*** Opening MATERIAL FOR THE TASK ***
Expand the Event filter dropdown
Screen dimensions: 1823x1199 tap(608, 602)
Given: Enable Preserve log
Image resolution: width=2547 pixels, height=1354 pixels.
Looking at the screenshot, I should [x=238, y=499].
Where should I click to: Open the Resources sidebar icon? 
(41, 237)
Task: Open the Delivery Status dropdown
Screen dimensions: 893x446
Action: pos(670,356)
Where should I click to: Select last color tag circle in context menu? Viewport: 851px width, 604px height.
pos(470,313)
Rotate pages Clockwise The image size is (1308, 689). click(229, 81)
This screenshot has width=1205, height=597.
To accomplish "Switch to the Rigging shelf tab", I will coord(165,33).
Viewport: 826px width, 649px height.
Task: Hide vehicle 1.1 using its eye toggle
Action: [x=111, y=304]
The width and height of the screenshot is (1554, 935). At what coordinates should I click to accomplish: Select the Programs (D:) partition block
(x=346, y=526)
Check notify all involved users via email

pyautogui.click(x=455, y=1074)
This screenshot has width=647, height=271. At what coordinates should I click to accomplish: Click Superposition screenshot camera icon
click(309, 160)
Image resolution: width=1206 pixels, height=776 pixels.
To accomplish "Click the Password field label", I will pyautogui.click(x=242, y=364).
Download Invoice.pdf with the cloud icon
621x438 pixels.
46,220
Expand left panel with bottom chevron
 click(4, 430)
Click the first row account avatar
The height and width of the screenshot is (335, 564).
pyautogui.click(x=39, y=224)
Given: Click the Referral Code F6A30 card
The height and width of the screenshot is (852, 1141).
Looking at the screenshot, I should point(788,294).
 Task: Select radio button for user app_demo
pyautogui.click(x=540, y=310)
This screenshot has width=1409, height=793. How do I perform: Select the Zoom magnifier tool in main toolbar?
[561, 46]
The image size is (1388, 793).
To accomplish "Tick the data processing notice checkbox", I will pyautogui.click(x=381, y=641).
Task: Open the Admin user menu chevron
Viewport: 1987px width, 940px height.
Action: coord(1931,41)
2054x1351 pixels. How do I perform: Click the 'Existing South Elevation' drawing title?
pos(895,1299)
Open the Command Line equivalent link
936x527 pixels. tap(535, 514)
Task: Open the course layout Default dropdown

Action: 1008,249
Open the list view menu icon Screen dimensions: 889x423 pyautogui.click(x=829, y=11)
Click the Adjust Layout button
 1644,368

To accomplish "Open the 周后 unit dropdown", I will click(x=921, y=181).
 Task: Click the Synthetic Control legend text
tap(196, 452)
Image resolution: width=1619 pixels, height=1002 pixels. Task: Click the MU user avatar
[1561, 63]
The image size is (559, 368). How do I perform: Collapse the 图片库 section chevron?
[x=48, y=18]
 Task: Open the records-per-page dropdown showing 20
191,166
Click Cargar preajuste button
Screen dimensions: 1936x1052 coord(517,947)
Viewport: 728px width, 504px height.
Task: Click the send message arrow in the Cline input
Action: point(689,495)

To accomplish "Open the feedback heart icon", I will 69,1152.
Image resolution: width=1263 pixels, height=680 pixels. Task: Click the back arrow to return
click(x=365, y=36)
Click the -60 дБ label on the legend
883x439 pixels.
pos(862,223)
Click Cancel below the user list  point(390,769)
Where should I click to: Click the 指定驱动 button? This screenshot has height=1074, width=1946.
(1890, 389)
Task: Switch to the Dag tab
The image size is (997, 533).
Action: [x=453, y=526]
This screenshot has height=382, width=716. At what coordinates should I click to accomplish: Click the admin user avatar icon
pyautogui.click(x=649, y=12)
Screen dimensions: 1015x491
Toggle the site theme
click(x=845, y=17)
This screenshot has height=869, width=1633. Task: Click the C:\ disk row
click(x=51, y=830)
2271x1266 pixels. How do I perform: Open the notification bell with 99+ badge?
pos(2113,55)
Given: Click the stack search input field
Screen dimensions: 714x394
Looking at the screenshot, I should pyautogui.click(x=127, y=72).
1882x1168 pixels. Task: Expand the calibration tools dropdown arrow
*** Closing MATERIAL FOR THE TASK ***
- _EXERCISE BRIEF_: From the line that contains "Given: Click the stack search input field" through the last line of the listing, every line is to be restated word for word, both ends included.

- _PROBLEM SOLUTION_:
Given: Click the stack search input field
Screen dimensions: 714x394
Looking at the screenshot, I should pyautogui.click(x=127, y=72).
1882x1168 pixels. Task: Expand the calibration tools dropdown arrow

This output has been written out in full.